Task: Below are some records; return all of them exactly as they are.

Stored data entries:

---

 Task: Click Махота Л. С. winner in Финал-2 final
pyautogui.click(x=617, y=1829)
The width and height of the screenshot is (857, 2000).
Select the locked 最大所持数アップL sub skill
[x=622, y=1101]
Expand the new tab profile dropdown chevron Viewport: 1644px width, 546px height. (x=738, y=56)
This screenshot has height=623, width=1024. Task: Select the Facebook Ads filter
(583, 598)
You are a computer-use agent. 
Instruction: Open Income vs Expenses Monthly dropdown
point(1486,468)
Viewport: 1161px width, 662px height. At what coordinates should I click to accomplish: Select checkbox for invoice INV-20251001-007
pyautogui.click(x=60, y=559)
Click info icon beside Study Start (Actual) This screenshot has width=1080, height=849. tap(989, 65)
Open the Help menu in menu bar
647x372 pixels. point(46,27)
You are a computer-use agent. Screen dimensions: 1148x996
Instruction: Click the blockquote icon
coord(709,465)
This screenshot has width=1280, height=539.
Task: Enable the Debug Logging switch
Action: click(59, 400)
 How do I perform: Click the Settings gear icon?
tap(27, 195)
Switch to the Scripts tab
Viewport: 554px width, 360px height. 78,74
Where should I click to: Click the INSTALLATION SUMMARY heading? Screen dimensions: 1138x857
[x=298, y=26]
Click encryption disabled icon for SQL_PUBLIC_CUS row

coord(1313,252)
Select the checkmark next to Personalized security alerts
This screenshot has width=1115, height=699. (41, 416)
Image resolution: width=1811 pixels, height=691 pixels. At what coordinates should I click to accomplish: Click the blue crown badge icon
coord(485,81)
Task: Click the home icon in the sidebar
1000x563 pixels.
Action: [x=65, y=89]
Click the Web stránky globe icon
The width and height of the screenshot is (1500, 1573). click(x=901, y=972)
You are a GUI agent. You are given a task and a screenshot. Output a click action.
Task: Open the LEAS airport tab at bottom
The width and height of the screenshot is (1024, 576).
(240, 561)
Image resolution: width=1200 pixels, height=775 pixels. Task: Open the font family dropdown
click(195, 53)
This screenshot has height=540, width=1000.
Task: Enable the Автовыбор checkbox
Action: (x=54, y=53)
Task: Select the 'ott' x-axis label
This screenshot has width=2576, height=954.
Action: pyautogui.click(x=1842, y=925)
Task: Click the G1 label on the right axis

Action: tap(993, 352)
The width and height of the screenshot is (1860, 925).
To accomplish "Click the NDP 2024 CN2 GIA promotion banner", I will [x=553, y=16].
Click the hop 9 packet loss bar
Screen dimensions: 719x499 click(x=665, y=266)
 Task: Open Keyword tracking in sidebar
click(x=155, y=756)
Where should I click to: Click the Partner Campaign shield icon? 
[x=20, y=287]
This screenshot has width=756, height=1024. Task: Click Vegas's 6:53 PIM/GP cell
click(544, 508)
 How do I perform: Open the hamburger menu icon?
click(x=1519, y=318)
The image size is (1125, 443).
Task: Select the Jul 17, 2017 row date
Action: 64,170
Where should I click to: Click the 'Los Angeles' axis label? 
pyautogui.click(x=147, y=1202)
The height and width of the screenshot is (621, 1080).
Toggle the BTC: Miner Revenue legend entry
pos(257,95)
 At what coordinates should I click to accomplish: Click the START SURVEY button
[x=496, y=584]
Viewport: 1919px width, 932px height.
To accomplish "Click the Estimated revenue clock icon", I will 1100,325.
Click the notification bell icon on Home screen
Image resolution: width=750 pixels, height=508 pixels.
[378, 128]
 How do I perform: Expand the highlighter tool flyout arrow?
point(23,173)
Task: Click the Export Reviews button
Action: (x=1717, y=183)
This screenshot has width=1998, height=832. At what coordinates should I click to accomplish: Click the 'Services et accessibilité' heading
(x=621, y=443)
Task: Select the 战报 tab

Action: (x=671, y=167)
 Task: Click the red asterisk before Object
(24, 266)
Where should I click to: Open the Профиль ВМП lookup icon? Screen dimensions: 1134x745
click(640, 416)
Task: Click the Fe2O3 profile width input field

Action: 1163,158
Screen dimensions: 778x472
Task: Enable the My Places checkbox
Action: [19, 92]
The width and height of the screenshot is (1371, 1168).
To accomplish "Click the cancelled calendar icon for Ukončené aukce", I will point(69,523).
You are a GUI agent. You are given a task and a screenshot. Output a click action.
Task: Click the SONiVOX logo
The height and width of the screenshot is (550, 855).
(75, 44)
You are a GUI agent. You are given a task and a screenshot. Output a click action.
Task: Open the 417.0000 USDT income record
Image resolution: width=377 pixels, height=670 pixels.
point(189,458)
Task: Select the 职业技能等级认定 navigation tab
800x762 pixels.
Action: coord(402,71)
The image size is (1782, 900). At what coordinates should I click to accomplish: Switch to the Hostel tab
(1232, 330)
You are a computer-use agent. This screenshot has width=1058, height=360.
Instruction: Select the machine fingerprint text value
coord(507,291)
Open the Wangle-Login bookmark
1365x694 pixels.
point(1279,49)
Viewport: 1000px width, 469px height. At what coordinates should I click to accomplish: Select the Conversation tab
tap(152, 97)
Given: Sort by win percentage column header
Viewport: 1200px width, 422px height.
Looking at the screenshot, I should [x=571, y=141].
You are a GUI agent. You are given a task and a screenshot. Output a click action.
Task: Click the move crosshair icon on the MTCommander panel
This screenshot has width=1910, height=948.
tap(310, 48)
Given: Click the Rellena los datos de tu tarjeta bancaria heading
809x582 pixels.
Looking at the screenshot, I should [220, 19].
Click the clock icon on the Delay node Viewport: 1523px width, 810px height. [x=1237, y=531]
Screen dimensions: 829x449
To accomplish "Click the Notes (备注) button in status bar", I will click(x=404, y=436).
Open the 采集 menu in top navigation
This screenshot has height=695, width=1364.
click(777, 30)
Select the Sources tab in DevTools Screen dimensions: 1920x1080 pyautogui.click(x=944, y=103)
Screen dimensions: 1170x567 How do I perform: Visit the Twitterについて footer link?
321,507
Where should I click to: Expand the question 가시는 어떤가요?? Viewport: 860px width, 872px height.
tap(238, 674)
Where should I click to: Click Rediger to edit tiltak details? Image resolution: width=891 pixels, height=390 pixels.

---

Task answer:
 Task: Click Махота Л. С. winner in Финал-2 final
pyautogui.click(x=617, y=1829)
The width and height of the screenshot is (857, 2000).
Select the locked 最大所持数アップL sub skill
[x=622, y=1101]
Expand the new tab profile dropdown chevron Viewport: 1644px width, 546px height. (x=738, y=56)
This screenshot has height=623, width=1024. Task: Select the Facebook Ads filter
(583, 598)
You are a computer-use agent. 
Instruction: Open Income vs Expenses Monthly dropdown
point(1486,468)
Viewport: 1161px width, 662px height. At what coordinates should I click to accomplish: Select checkbox for invoice INV-20251001-007
pyautogui.click(x=60, y=559)
Click info icon beside Study Start (Actual) This screenshot has width=1080, height=849. tap(989, 65)
Open the Help menu in menu bar
647x372 pixels. point(46,27)
You are a computer-use agent. Screen dimensions: 1148x996
Instruction: Click the blockquote icon
coord(709,465)
This screenshot has width=1280, height=539.
Task: Enable the Debug Logging switch
Action: click(59, 400)
 How do I perform: Click the Settings gear icon?
tap(27, 195)
Switch to the Scripts tab
Viewport: 554px width, 360px height. 78,74
Where should I click to: Click the INSTALLATION SUMMARY heading? Screen dimensions: 1138x857
[x=298, y=26]
Click encryption disabled icon for SQL_PUBLIC_CUS row

coord(1313,252)
Select the checkmark next to Personalized security alerts
This screenshot has width=1115, height=699. (41, 416)
Image resolution: width=1811 pixels, height=691 pixels. At what coordinates should I click to accomplish: Click the blue crown badge icon
coord(485,81)
Task: Click the home icon in the sidebar
1000x563 pixels.
Action: [x=65, y=89]
Click the Web stránky globe icon
The width and height of the screenshot is (1500, 1573). click(x=901, y=972)
You are a GUI agent. You are given a task and a screenshot. Output a click action.
Task: Open the LEAS airport tab at bottom
The width and height of the screenshot is (1024, 576).
(240, 561)
Image resolution: width=1200 pixels, height=775 pixels. Task: Open the font family dropdown
click(195, 53)
This screenshot has height=540, width=1000.
Task: Enable the Автовыбор checkbox
Action: (x=54, y=53)
Task: Select the 'ott' x-axis label
This screenshot has width=2576, height=954.
Action: pyautogui.click(x=1842, y=925)
Task: Click the G1 label on the right axis

Action: tap(993, 352)
The width and height of the screenshot is (1860, 925).
To accomplish "Click the NDP 2024 CN2 GIA promotion banner", I will [x=553, y=16].
Click the hop 9 packet loss bar
Screen dimensions: 719x499 click(x=665, y=266)
 Task: Open Keyword tracking in sidebar
click(x=155, y=756)
Where should I click to: Click the Partner Campaign shield icon? 
[x=20, y=287]
This screenshot has width=756, height=1024. Task: Click Vegas's 6:53 PIM/GP cell
click(544, 508)
 How do I perform: Open the hamburger menu icon?
click(x=1519, y=318)
The image size is (1125, 443).
Task: Select the Jul 17, 2017 row date
Action: 64,170
Where should I click to: Click the 'Los Angeles' axis label? 
pyautogui.click(x=147, y=1202)
The height and width of the screenshot is (621, 1080).
Toggle the BTC: Miner Revenue legend entry
pos(257,95)
 At what coordinates should I click to accomplish: Click the START SURVEY button
[x=496, y=584]
Viewport: 1919px width, 932px height.
To accomplish "Click the Estimated revenue clock icon", I will 1100,325.
Click the notification bell icon on Home screen
Image resolution: width=750 pixels, height=508 pixels.
[378, 128]
 How do I perform: Expand the highlighter tool flyout arrow?
point(23,173)
Task: Click the Export Reviews button
Action: (x=1717, y=183)
This screenshot has width=1998, height=832. At what coordinates should I click to accomplish: Click the 'Services et accessibilité' heading
(x=621, y=443)
Task: Select the 战报 tab

Action: (x=671, y=167)
 Task: Click the red asterisk before Object
(24, 266)
Where should I click to: Open the Профиль ВМП lookup icon? Screen dimensions: 1134x745
click(640, 416)
Task: Click the Fe2O3 profile width input field

Action: 1163,158
Screen dimensions: 778x472
Task: Enable the My Places checkbox
Action: [19, 92]
The width and height of the screenshot is (1371, 1168).
To accomplish "Click the cancelled calendar icon for Ukončené aukce", I will point(69,523).
You are a GUI agent. You are given a task and a screenshot. Output a click action.
Task: Click the SONiVOX logo
The height and width of the screenshot is (550, 855).
(75, 44)
You are a GUI agent. You are given a task and a screenshot. Output a click action.
Task: Open the 417.0000 USDT income record
Image resolution: width=377 pixels, height=670 pixels.
point(189,458)
Task: Select the 职业技能等级认定 navigation tab
800x762 pixels.
Action: coord(402,71)
The image size is (1782, 900). At what coordinates should I click to accomplish: Switch to the Hostel tab
(1232, 330)
You are a computer-use agent. This screenshot has width=1058, height=360.
Instruction: Select the machine fingerprint text value
coord(507,291)
Open the Wangle-Login bookmark
1365x694 pixels.
point(1279,49)
Viewport: 1000px width, 469px height. At what coordinates should I click to accomplish: Select the Conversation tab
tap(152, 97)
Given: Sort by win percentage column header
Viewport: 1200px width, 422px height.
Looking at the screenshot, I should [x=571, y=141].
You are a GUI agent. You are given a task and a screenshot. Output a click action.
Task: Click the move crosshair icon on the MTCommander panel
This screenshot has width=1910, height=948.
tap(310, 48)
Given: Click the Rellena los datos de tu tarjeta bancaria heading
809x582 pixels.
Looking at the screenshot, I should [220, 19].
Click the clock icon on the Delay node Viewport: 1523px width, 810px height. [x=1237, y=531]
Screen dimensions: 829x449
To accomplish "Click the Notes (备注) button in status bar", I will click(x=404, y=436).
Open the 采集 menu in top navigation
This screenshot has height=695, width=1364.
click(777, 30)
Select the Sources tab in DevTools Screen dimensions: 1920x1080 pyautogui.click(x=944, y=103)
Screen dimensions: 1170x567 How do I perform: Visit the Twitterについて footer link?
321,507
Where should I click to: Expand the question 가시는 어떤가요?? Viewport: 860px width, 872px height.
tap(238, 674)
Where should I click to: Click Rediger to edit tiltak details? Image resolution: width=891 pixels, height=390 pixels.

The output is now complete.